Professional Liability Insurance

Professional Liability Insurance, or PL insurance, is also referred to as Errors and Omissions coverage or Medical Malpractice Insurance, depending on the industry.

In contrast to General Liability coverage, which protects you from being held liable for physical damage done to a third party, Professional Liability Insurance protects you from liability arising from your profession. PL covers claims of:

  • Negligence
  • Errors and omissions (mistakes and oversights)
  • Misrepresentation
  • Incomplete or inaccurate work

In other words, PL insurance covers breaches of contract — promises you agreed to and, for whatever reason, failed to deliver upon, resulting in economic or financial damages to the hiring party.

Though the focus of Professional Liability Insurance may seem to be protection from litigation, it does protect against claims of physical damage — bodily injury and property damage — that occurs as a result of your profession, such as a yoga teacher who gives bad advice to a student who follows through with the advice and becomes injured.

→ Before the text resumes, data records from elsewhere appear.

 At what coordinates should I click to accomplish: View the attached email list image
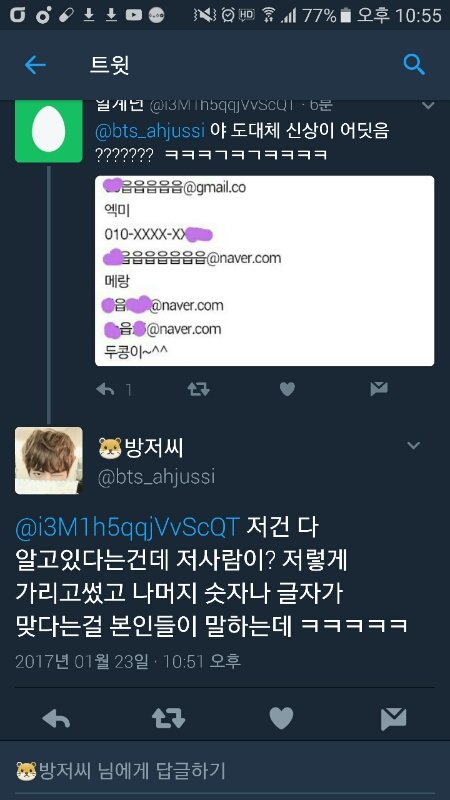coord(264,271)
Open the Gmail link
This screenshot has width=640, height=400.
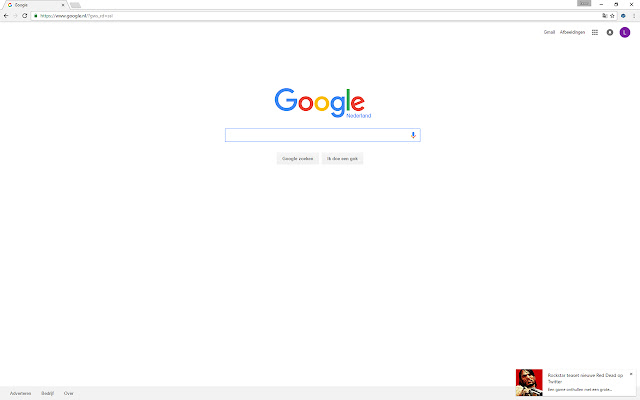coord(549,32)
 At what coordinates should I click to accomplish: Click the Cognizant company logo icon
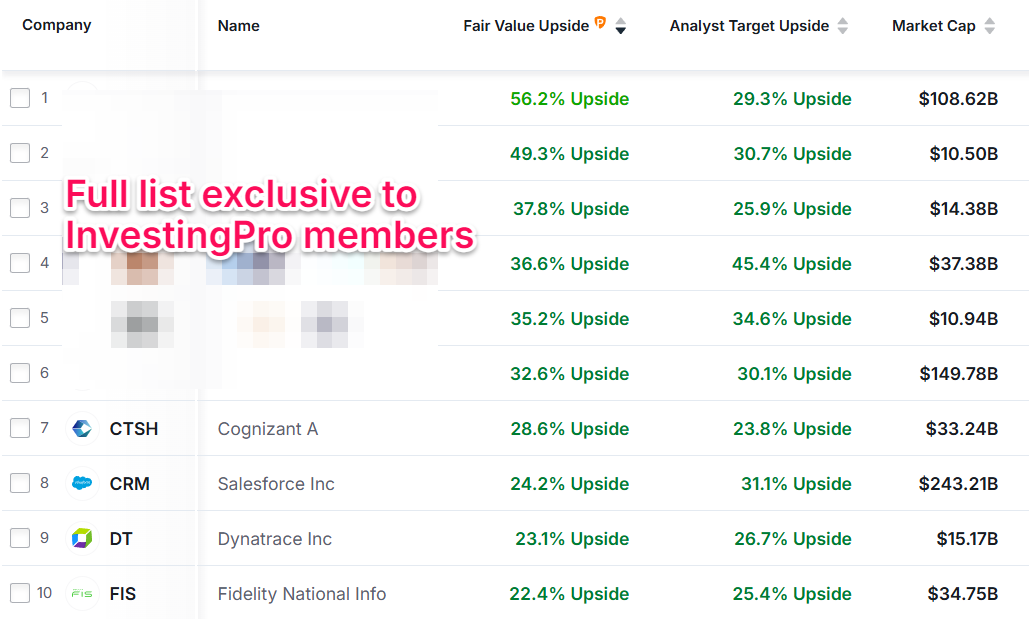click(81, 428)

Professional Liability coverage isn’t just for white-collar professionals, either. Most small businesses face some or all of the hazards covered by PL insurance, even if those risks are less likely. As with General Liability Insurance, some regulatory bodies, clients or customers may require you to hold PL coverage before working with you.

Workers’ Compensation Insurance

Workers’ Compensation Insurance, formerly referred to as “Workmen’s Compensation,” is insurance that pays out when an employee has been injured or becomes ill on the job regardless of fault.

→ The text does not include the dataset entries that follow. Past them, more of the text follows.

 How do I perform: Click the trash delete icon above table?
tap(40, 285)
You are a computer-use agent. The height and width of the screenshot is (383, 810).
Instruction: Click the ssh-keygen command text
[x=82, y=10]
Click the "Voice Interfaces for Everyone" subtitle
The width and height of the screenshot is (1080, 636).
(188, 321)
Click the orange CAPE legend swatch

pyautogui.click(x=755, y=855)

Following a workplace injury or illness, Workers’ Compensation provides coverage for:

  • Medical expenses, including medication, therapy, and hospital visits
  • A portion of lost wages
  • Rehabilitation or retraining to teach a worker a new skill if they can no longer return to their previous role
  • Funeral expenses

Workers’ Compensation coverage shifts the burden of compensation from your business to your insurance policy following a covered event. Though your business is still partially responsible for your employees’ Workers’ Comp coverage via your policy’s premiums, your business isn’t on the hook for covering an injured employee’s medical care, lost wages, or death benefits.

In turn, employees give up their right to sue you for compensation. This compensation bargain guarantees an employee’s compensation versus a potentially costly lawsuit, in which they could possibly lose (and thus receive no compensation). It also prevents your business from defending itself during costly litigation which could, potentially, lead to a significant judgment or settlement.

In other words, Workers’ Compensation is a win/win for both parties.

Your business is required to carry Workers’ Compensation Insurance if you employ more than one non-owner or non-partner employee. (Texas is an exception.) Workers’ Comp is regulated on the state level, so minimum coverage limits vary on a state-by-state basis.

Failure to carry adequate Workers’ Compensation coverage can lead to significant fines. In some cases, you could be looking at jail time, as defined by your state law.

How to Buy Small Business Insurance Coverage

Though small business insurance may seem like an added expense, it’s a safe, practical and budget-friendly way to protect your business from the costly and unexpected expenses of a claim.

And because business insurance is easily customized to cover the exact risks that threaten your business, you’re only paying for the coverage you need.

Purchasing small business insurance is a quick and easy process. Through Thryv’s partnership with Coterie, you can get a small business insurance quote in just a few minutes. Simply enter some basic details about your business, industry and needs. Coterie’s tool will provide you with the information you need to make an informed decision.

By protecting your business with small business insurance coverage, you’re protecting everything you’ve worked so hard to build. Same goes for the employees, clients and customers who depend on your continued success.